%%

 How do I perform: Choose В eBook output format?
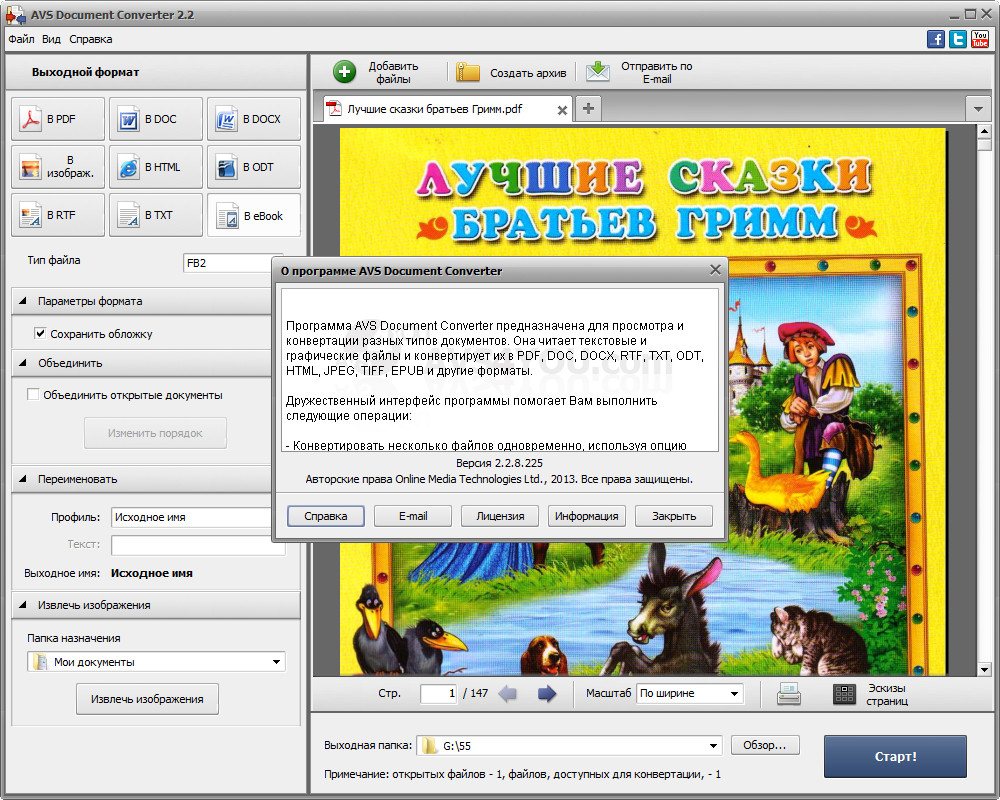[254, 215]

%%
%%

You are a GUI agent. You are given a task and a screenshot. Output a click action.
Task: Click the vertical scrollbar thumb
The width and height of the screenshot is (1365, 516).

%%

** EXERCISE DETAILS **
In the listing above, locate the line containing "Task: Click the vertical scrollbar thumb" and the line containing "The width and", then transcribe both and every line between them verbatim.

** ANSWER BOX **
Task: Click the vertical scrollbar thumb
The width and height of the screenshot is (1365, 516).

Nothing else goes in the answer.